Looking to resolve your legal conflict without going to trial? The Mediation Process might be the right choice for you.

Mediation is a way to solve legal conflicts when two or more parties are at odds and unable to settle on their own. It happens outside of the courtroom, and it lets people resolve issues without standing in front of a judge.

With mediation, parties can usually resolve disputes faster and more affordably than through litigation. It’s often a good option when everyone is willing to interact openly and motivated to work toward a mutual solution.

Here’s what you need to know before you walk into a mediation session.

1. The Mediation Process is an Alternative to Stricter Court Proceedings.

Mediation is a process that begins outside of court. In most cases, it’s completely voluntary, although it can sometimes be court-ordered. The parties agree to meet with a mediator to resolve their conflict, then hire an attorney who specializes in mediation services.

A mediator is a trained, neutral third party who helps the disputants work toward an agreement.
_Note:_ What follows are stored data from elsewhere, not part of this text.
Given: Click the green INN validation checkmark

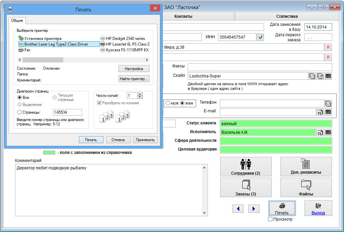Looking at the screenshot, I should pyautogui.click(x=260, y=37).
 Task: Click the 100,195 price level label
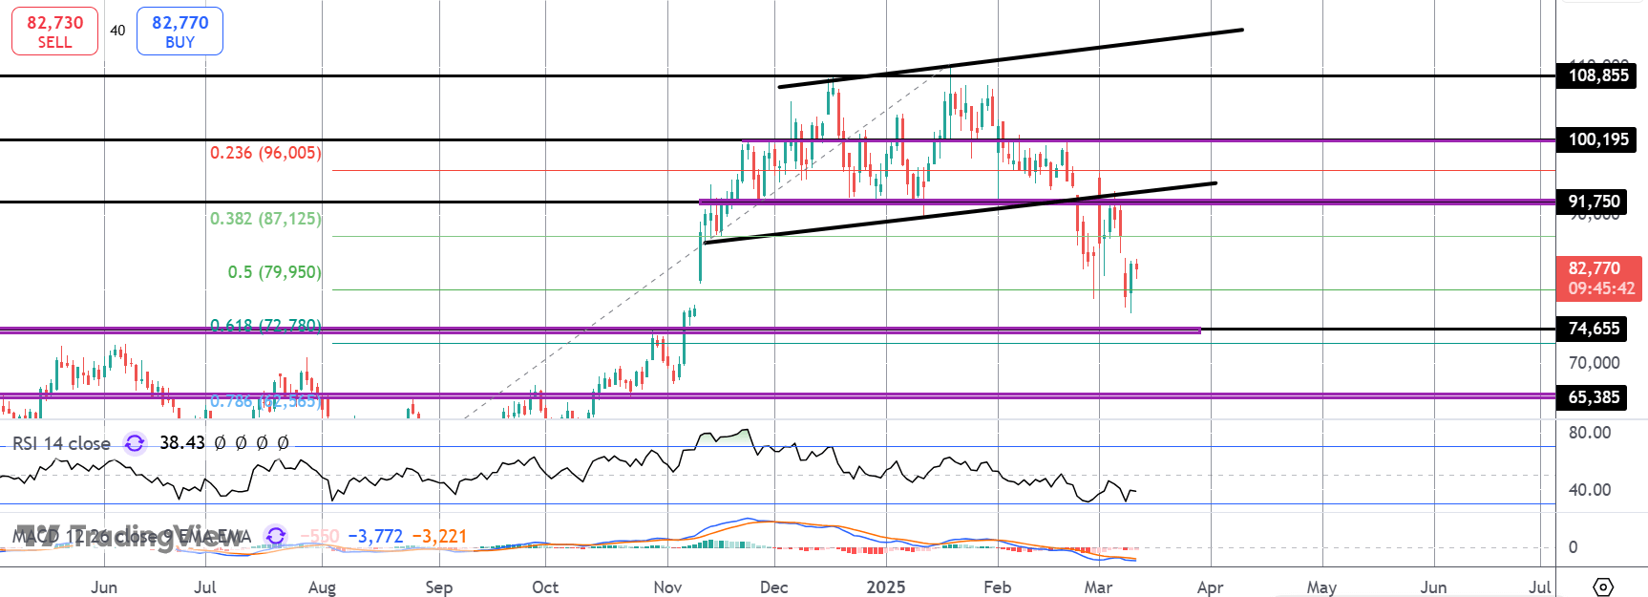1597,139
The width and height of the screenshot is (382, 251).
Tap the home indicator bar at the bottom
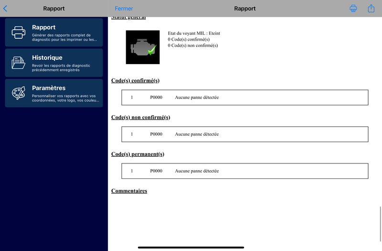tap(191, 247)
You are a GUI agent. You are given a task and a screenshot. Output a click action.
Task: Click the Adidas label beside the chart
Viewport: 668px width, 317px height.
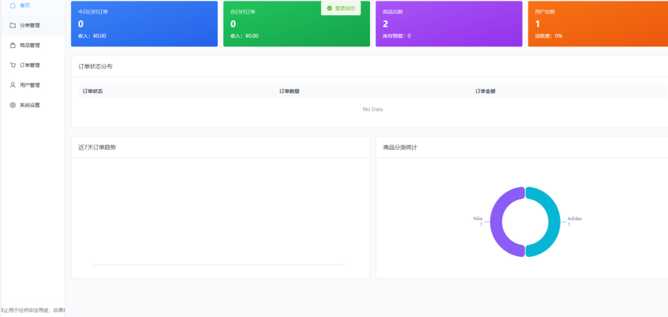[x=574, y=219]
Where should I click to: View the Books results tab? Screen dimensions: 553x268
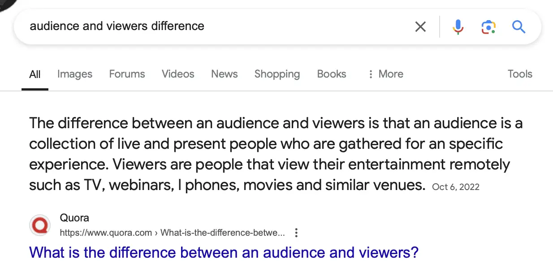point(332,74)
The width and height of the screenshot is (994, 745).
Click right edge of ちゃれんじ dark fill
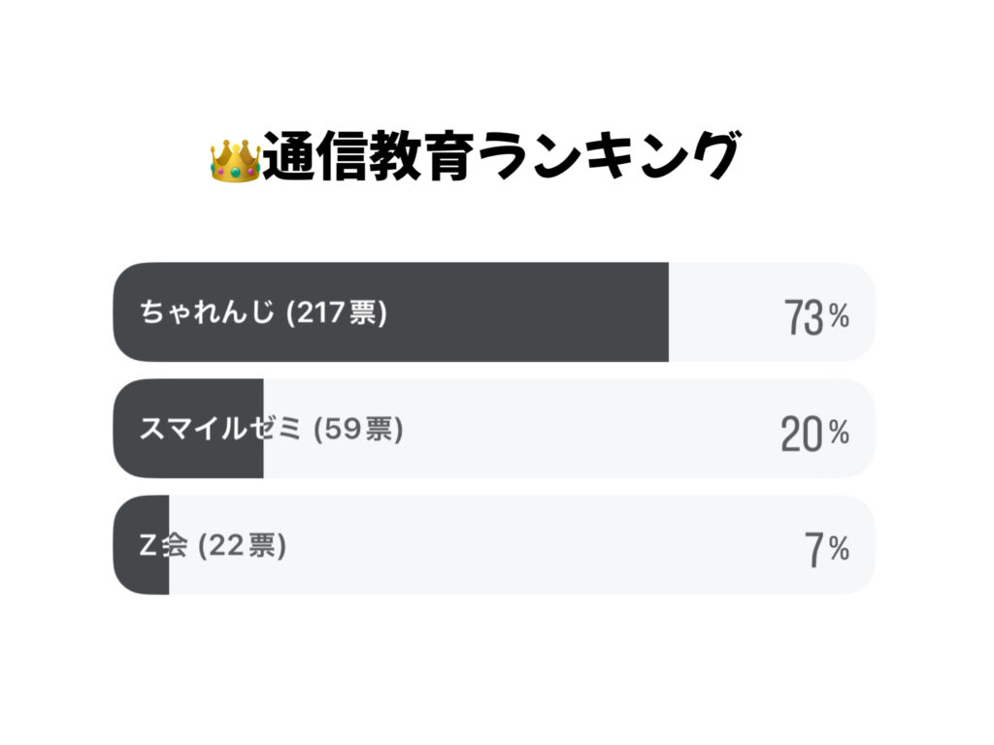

They help the parties make sure the dialogue doesn’t get stuck on disagreements or non-constructive topics.

Sometimes mediation completely replaces conventional court procedures. In other cases, it simply helps speed up legal resolutions and surpasses the trial process. Most people who try mediation hope to avoid the heavy court and attorney fees that come with other court proceedings.

2. Mediation is Confidential.

Before a mediation session, each party must sign an agreement to mediate that reminds them the session is confidential. Nothing that is said during the process can be used in court if mediation fails. Unlike with a trial, there are no spectators during mediation sessions.

The mediator cannot repeat or report anything that is said during mediation. They cannot even repeat what is said as a voluntary witness in a trial.

3. The Mediator Should Act as a Neutral Third Party.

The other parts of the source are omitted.